— Source —
- - - - -

When the Londoner bar at the Bristol Hotel, Manama, was in its zenith in 1992, a 17-year-old Irish girl with a guitar stepped onto the stage. As a favour to the girl’s father, musician Eibhlin Crosse let the girl accompany the group.

“I knew her father and he said ‘my little girl plays music, would you give her a chance?’ We did – and she was so outstanding she took over.”
Fifteen years later, Jane ‘Irish’ Mythen has performed her unique brand of folk music throughout Europe, North America and the Middle East. She has played at some of the most prestigious music festivals in the world and shared the stage with the biggest names in the genre.
Now – with a little help from her friends – Irish is about to embark on one of the most exciting years of her career.
In January, with the financial support of eight long-term friends based in Bahrain, the singer recorded her first album Sweet Necessity with the renowned producer Paul Mills. In June it will be released in the US and Canada. 
Four couples, three of whom have known Irish since she moved to Bahrain in 1989 at the age of 14, were captivated by the singer’s talent.
“I’ve known them forever, since I was kid,” explains Irish, “and they were sick of me procrastinating. They told me if you build it, we’ll come. So they gave me a budget plan and told me to do it. I was just blown away.”
Musician Margaret-Ann Hanlon who along with husband Jim backed Mythen, said, “If she doesn’t make it, then no one has a chance.”
Jonty Crosse, a banker with Merrill Lynch who is also backing the singer with wife Eibhlin said: “I’m very proud of her and I’m tremendously envious, I like the fact she’s kept her passion going throughout the years.”
But Irish has not taken their support casually. “I’ve done over 2,500 gigs, and performed to audiences of 15,000, but these are eight people I really didn’t want to disappoint,” she said.
The result is an 11-track album that is intimately autobiographical, spiritedly political, broodingly philosophical – and a million miles from the over-produced voices of today’s charts.
As a child Irish was determined to sing and it was moving to Bahrain that provided the catalyst.
“When I moved to Bahrain I didn’t know anyone so my parents bought me a guitar and I taught myself how to play. I’ve been gigging on and off ever since,” she said.

- - - - -

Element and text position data
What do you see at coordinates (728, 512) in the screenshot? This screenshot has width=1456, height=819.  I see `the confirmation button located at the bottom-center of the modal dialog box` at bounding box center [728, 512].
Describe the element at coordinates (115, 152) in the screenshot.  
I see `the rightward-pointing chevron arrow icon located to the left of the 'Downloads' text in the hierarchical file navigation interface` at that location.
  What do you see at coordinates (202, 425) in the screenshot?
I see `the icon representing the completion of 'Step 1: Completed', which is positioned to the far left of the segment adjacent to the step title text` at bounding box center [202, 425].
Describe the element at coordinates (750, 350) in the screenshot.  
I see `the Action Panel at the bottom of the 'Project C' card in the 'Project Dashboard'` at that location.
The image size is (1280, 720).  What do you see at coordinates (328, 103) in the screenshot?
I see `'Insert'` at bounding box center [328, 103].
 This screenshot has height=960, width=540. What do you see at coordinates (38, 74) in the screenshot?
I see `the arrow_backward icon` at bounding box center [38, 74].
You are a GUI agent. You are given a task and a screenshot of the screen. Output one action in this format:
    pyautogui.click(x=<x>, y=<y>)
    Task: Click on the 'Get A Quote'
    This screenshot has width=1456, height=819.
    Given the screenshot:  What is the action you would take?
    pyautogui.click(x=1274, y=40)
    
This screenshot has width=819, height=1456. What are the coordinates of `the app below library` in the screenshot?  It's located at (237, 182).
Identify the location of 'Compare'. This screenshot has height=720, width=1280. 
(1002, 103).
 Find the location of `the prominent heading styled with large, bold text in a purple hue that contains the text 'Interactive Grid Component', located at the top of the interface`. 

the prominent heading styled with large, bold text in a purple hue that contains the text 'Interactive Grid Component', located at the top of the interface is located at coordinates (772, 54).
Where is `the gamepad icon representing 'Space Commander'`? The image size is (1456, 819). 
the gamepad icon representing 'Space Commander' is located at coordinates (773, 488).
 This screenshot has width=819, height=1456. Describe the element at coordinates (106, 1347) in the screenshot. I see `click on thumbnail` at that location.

- - - - -

— Task description —
Please pick up the article about singer Jane "Irish" Mythen after its last sentence and continue writing it.

— Response to this task —
She cites Tracy Chapman and Suzanne Vega as her influences, but is reluctant to pigeon-hole her sound. “I like to call it new folk because folk gives off connotations of guys waving hankies with long hair,” she says.
But it is Irish’s peripatetic lifestyle that has informed her work. By the age of 32, Irish has lived in Ireland, Trinidad, UAE, Bahrain, Sweden, Australia, and the UK.
She is the kind of woman who at the age of 18 picked up a guitar and a rucksack and hitched around Ireland for a year.
“A guy picked me up outside Galway with his Swedish girlfriend and in the evening I played for them. A year later he called me and said he was running Gothenburg Irish music festival and asked me to come and play. I was supposed to stay there for a week but ended up staying a four-and-half years.”
After fashioning a successful career in Sweden, Irish moved to Perth, Australia, despite not knowing anyone in the country and stayed for five years.
“If you’ve got music, you can go anywhere, you don’t need to speak the language,” she reasons, “I think one of the greatest things about growing up all over the world is I never saw creed of colour and this has really influenced my song-writing.”
Irish is fiercely strident in her beliefs. From 1994-5 she ran Bacchus, the infamous jazz club in Adliya but left because of the then policy of not allowing locals in. This independent spirit has shaped her music. In 1996 She obtained a record deal with the EPP productions branch of Sony, but they tried to turn her into a “pop princess,” so she pulled out.
“I have pride in what I do and I don’t feel I should compromise,” she explains, “I’d rather play for free than for cheap.”
The opportunity to create an album that was entirely her own material was heaven-sent.
In 2005, when Irish returned to Bahrain, she met Chris and Gale Fischer, a Canadian couple who run the music store Room to Rock in Hamala, who along with Alex and Reem Monroe also backed the new album.
Mr Fischer said: “We met Jane playing folk music at people’s houses. She’s a very talented singer and songwriter and her lyrics are brilliant. At the heart of folk music is grass roots appreciation, and it all came together because one among us was so great. It just seemed the natural thing to do to help her. To support her has been fantastic and we’ve learned so much musically ourselves. We wish her all the luck in the world.”
Irish also met photographer Phil Weymouth, who helped the singer by taking a series of beautiful black and white promotional photographs for the album.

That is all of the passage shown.